Don’t worry. Here in this article, we will focus on—can you lock in a variable rate mortgage, or should you convert it to a fixed rate. And what will be the effect in the long run?
Variable rate mortgage and fixed rate mortgage—which one should you choose?
Fixed-rate mortgages have more interest rates than variable-rate mortgages. As a variable mortgage holder, you can think about staying secure at a lower rate. And that is quite normal.
There is a perception—fixed-rates are safe while variable rates are uncertain. It is somewhat true as the variable rate is tied to prime and may increase or decrease. But obviously not at a roller coaster rate.
Your variable rate would not double overnight, as per year, BoC comes with eight prescheduled rate announcements, where the rate is not more than 0.25% per announcement.
Can I lock to a variable mortgage or switch?
Whenever the interest rates have started to increase, many house owners get confused about whether they should continue with the variable rate or switch to a fixed-rate mortgage.
Well, it is not easy to make this decision instantly. Some of us feel we should stay in our comfort zone with a fixed interest rate and mortgage payments. As it would not create any pressure on our financial conditions.
Although, if you think about switching from a variable rate mortgage to a fixed rate mortgage, in that case, you have to break your current mortgage. And this will come with three months prepayment penalties on your mortgage interest.
Many companies do not charge this penalty to their customers when they want to switch from a variable mortgage to a fixed rate or other long-term. However, some lenders charge a penalty when you convert from a variable to a fixed-rate mortgage.
Things you should consider
- Now you should consider how much time you have for the mortgage term. It will help you to determine whether you should switch or not. Your costs will decrease as you approach your term’s maturity. However, if the rate continues to increase, converting into a fixed rate mortgage will save more interest costs in long run.
- The second thing is how frequently and how much the rate changes. The variable rate fluctuates and goes higher than the current fixed rate over time. While in the short term, the fixed rate would be a little pricy.
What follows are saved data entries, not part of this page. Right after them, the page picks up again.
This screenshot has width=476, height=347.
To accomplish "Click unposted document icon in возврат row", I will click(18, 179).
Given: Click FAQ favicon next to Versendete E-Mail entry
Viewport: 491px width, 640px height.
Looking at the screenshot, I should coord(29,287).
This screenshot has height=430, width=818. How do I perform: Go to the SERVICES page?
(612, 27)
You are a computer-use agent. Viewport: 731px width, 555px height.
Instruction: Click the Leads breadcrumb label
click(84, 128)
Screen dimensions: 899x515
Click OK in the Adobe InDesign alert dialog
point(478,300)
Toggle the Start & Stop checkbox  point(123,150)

A mortgage is not just all about rates
It is not as simple as you think. The mortgages are not just all about rates. You find other options also rather than converting between straightforward variable or fixed-rate mortgages.
You can set up a variable-rate mortgage with a fixed payment. It’s just—when the rate spikes, you have to pay more interest than the principal and vice-versa when the interest rates decrease. And if you try to analyze from a budgeting perspective, the amount you will pay remains the same.
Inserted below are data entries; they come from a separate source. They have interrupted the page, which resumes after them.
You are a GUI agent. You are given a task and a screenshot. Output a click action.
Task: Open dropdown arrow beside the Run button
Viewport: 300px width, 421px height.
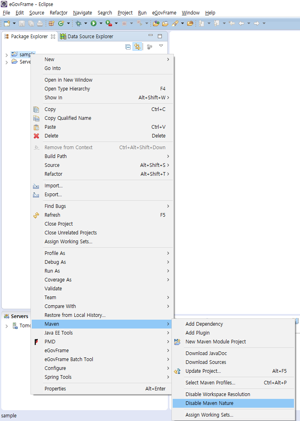tap(101, 23)
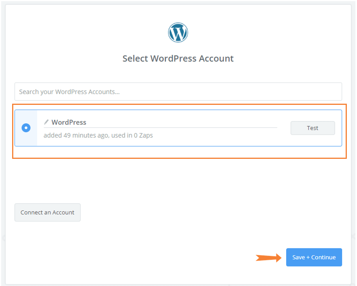Select the WordPress account row card
The image size is (357, 286).
[x=178, y=128]
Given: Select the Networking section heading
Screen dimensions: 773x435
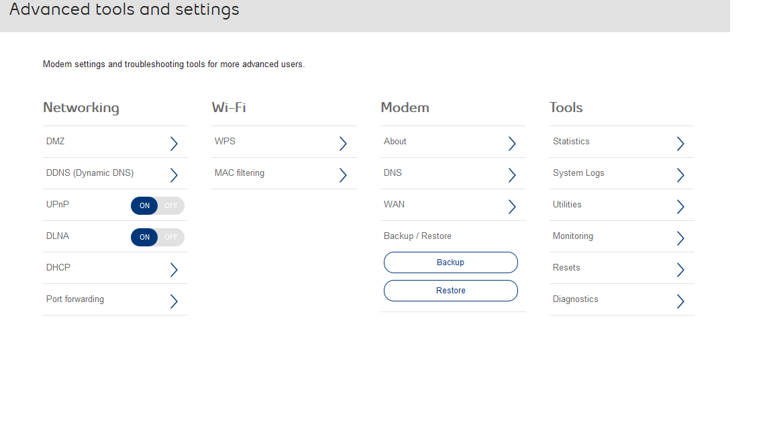Looking at the screenshot, I should (x=81, y=107).
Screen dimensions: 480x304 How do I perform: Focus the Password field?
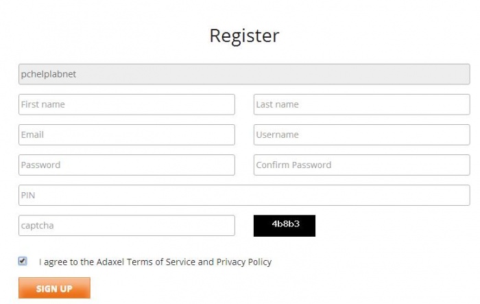pyautogui.click(x=127, y=165)
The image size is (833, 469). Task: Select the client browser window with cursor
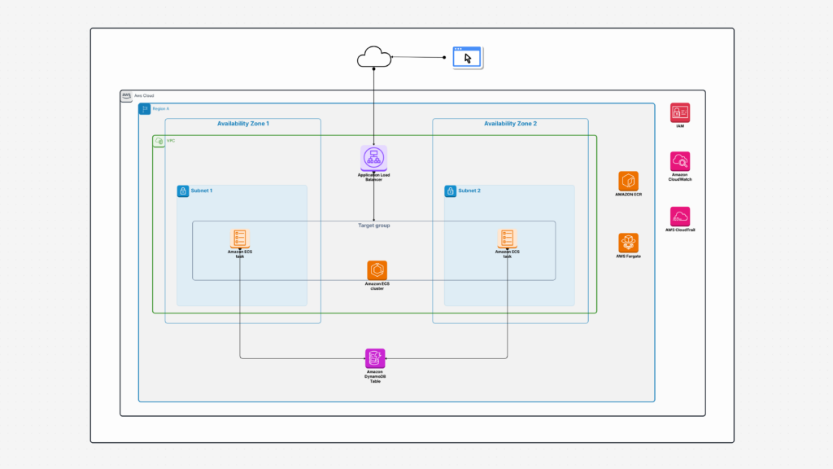click(466, 56)
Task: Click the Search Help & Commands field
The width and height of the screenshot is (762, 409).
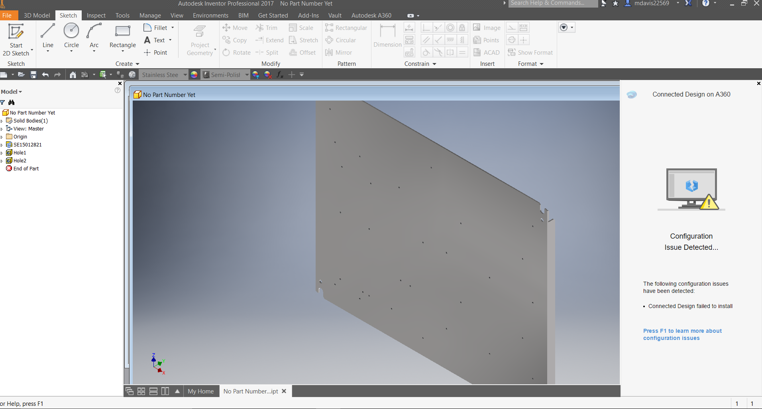Action: point(553,3)
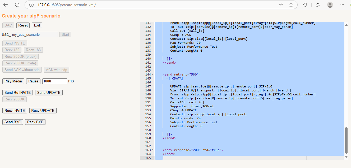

Taking help from the professionals
- If we talk about mortgages, the best decision is to take help from a mortgage specialist. They will help you to find out the implications of each option. It, in turn, will be beneficial to setting your future goals.
- They also help you find other solutions that will suit your needs. Like shorter mortgage terms, longer amortizations, or higher frequency payments.
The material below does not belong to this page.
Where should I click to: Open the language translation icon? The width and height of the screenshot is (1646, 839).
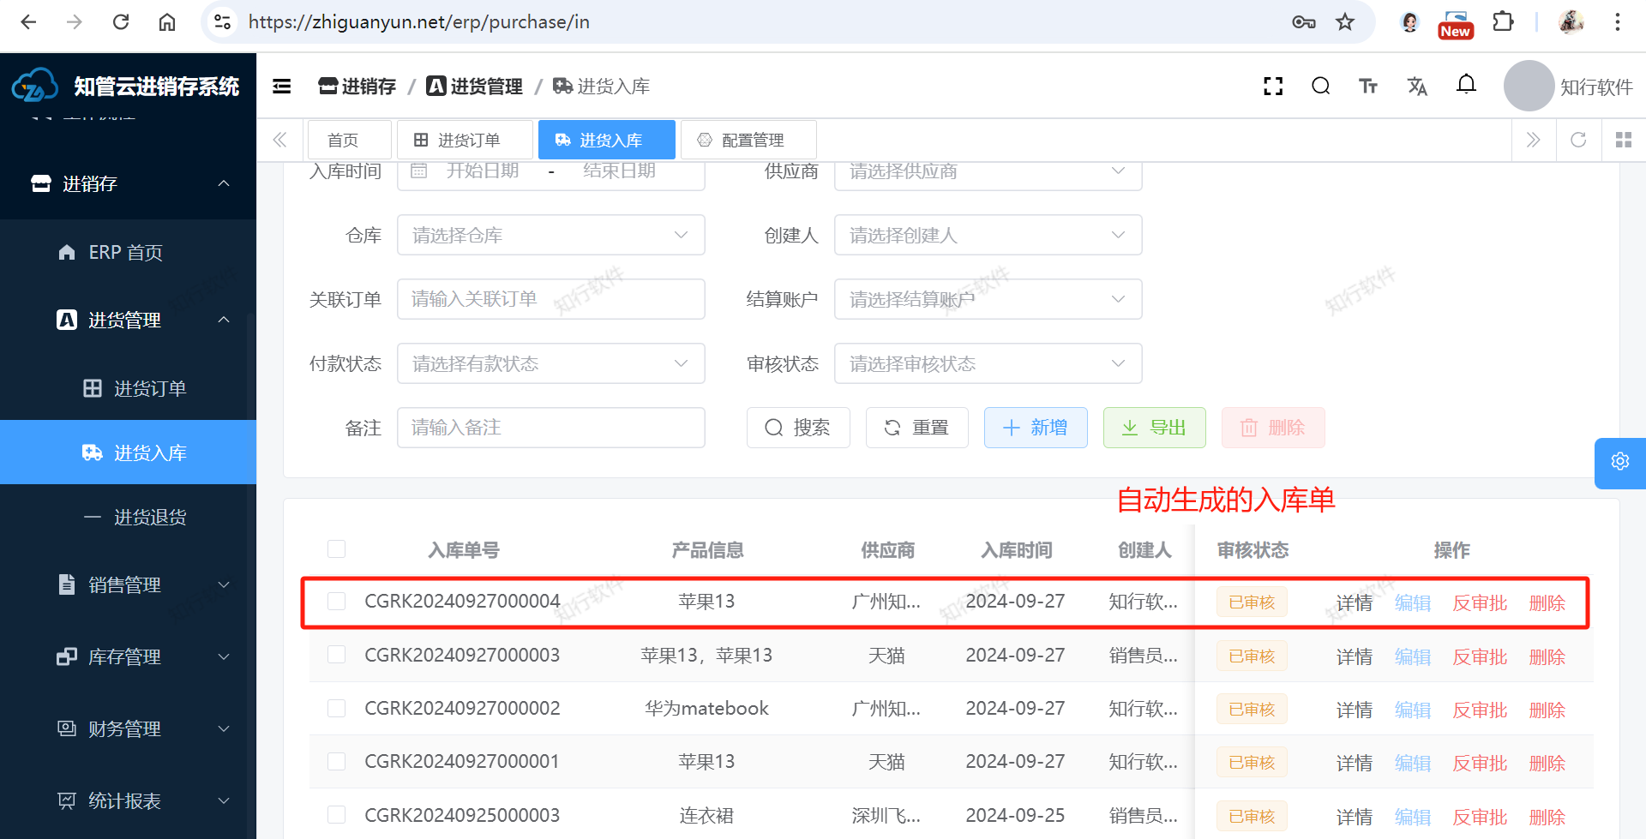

- Mortgage professionals also advise going for hybrid mortgages and home equity lines of credit (HELOC). It is basically the combination of variable and fixed-rate mortgages, where one part is set as a variable and another as fixed-rate mortgages.
When it’s about lock in a variable rate mortgage, you have got plenty of options to choose from. So, the wise decision is to do your research, compare the pros and cons of a variable and fixed-rate mortgage, and then select the right one according to your financial conditions.